== EXERCISE MATERIALS ==
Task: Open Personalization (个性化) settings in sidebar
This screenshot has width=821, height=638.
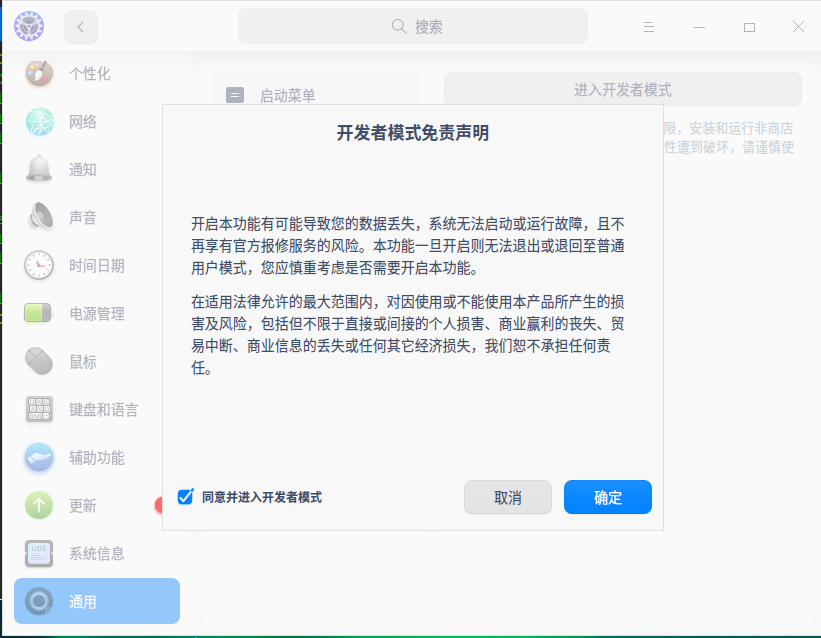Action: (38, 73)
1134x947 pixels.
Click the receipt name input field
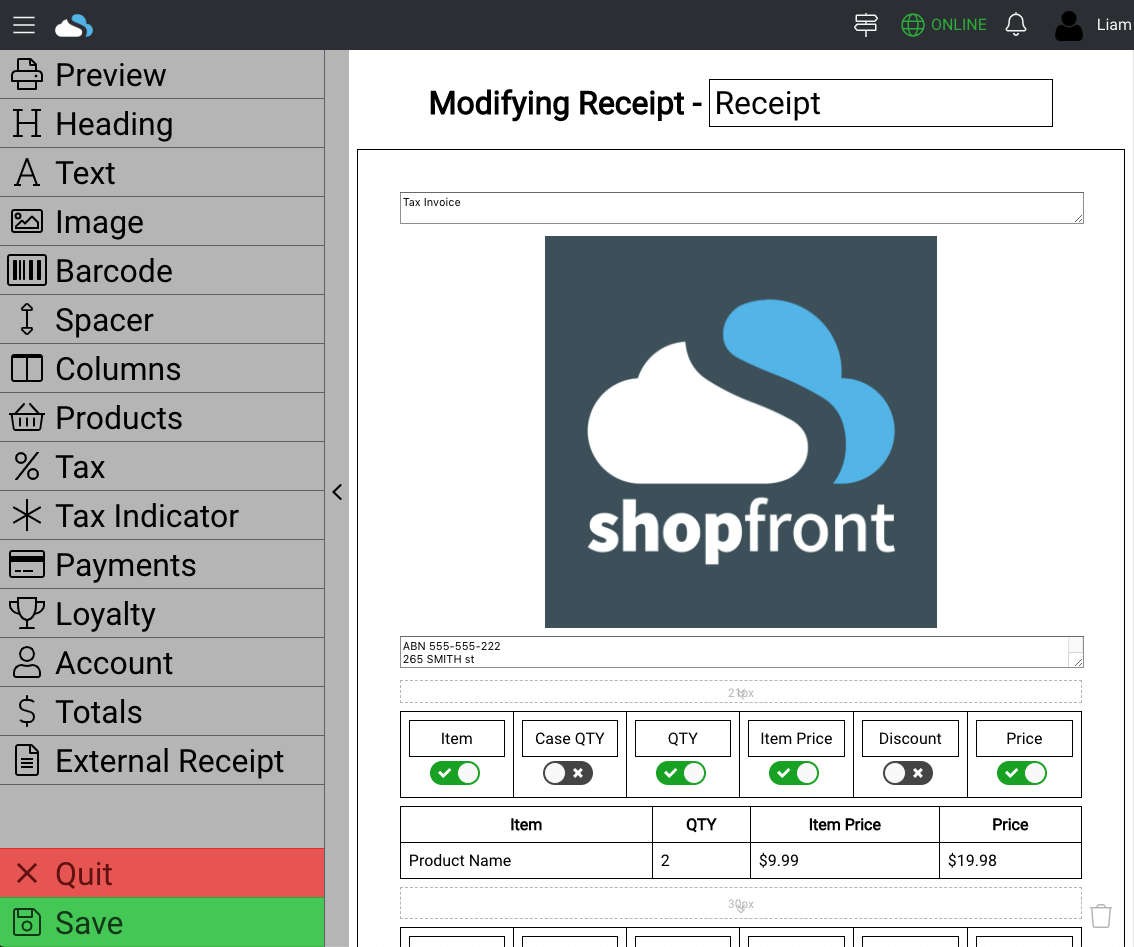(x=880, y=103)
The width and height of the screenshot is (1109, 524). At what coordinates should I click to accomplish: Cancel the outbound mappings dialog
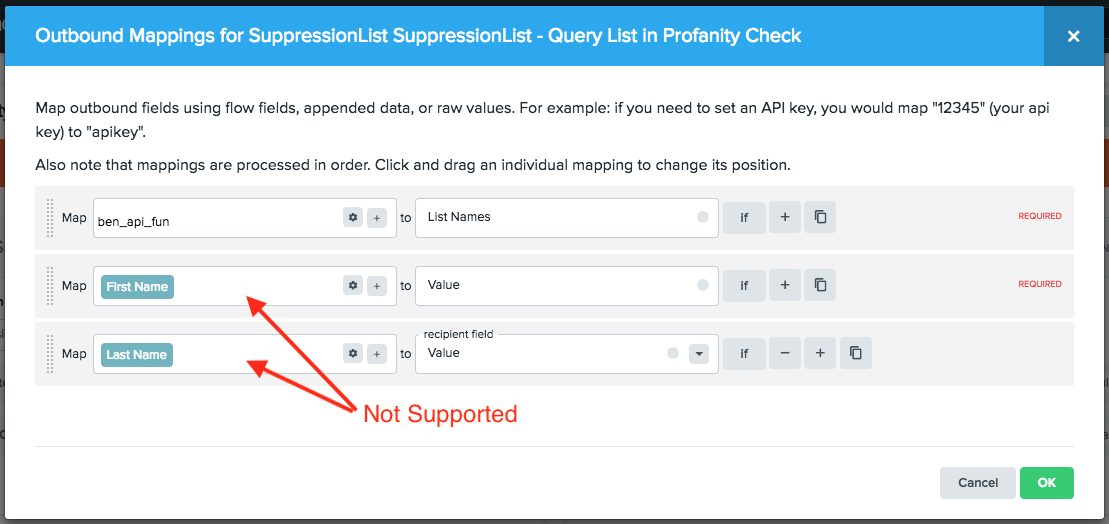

== YOUR OBJECTIVE ==
Begin at the line with "This screenshot has width=821, height=638." and end at the last line of the data above. Reproduce those lines exactly, but not the pictures.

== OUTPUT OF THE TASK ==
This screenshot has width=821, height=638.
Action: (38, 73)
1134x947 pixels.
Click the receipt name input field
(x=880, y=103)
The width and height of the screenshot is (1109, 524). At what coordinates should I click to accomplish: Cancel the outbound mappings dialog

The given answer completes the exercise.